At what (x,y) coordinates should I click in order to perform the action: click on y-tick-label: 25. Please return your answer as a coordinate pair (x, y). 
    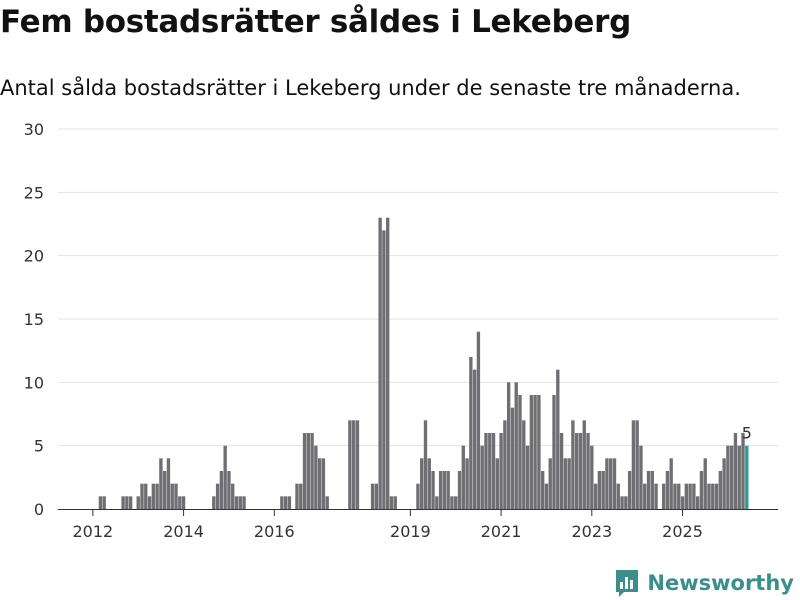
    Looking at the image, I should click on (34, 192).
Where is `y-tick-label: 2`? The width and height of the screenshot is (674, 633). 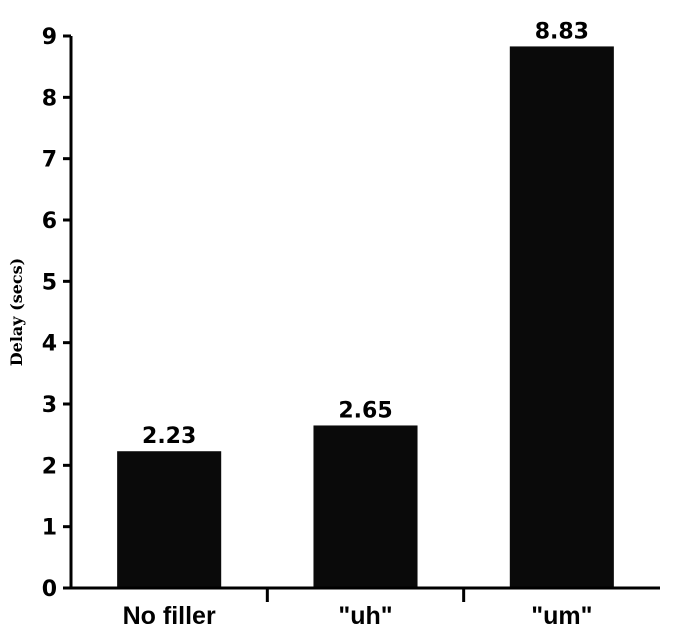
y-tick-label: 2 is located at coordinates (50, 466).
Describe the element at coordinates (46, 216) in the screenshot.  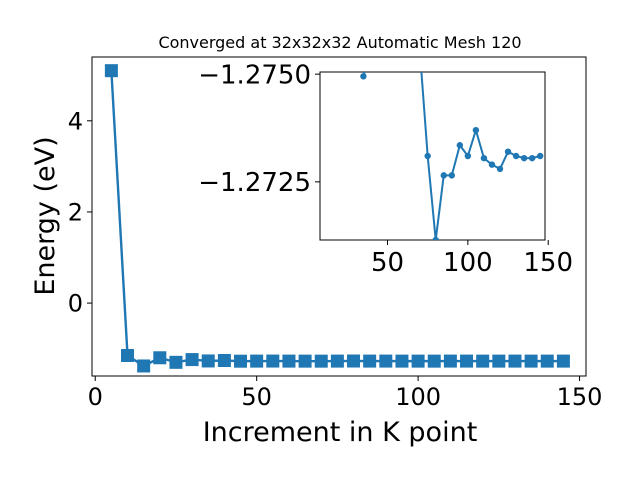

▬▬▬▬▬▬▬▬▬▬

→ **Written task**
Reproduce the records above word for word, leaving out the pictures.

→ **Task result**
At what (x,y) coordinates should I click in order to perform the action: click on y-tick-label: 25. Please return your answer as a coordinate pair (x, y). 
    Looking at the image, I should click on (34, 192).
Where is `y-tick-label: 2`? The width and height of the screenshot is (674, 633). 
y-tick-label: 2 is located at coordinates (50, 466).
Describe the element at coordinates (46, 216) in the screenshot.  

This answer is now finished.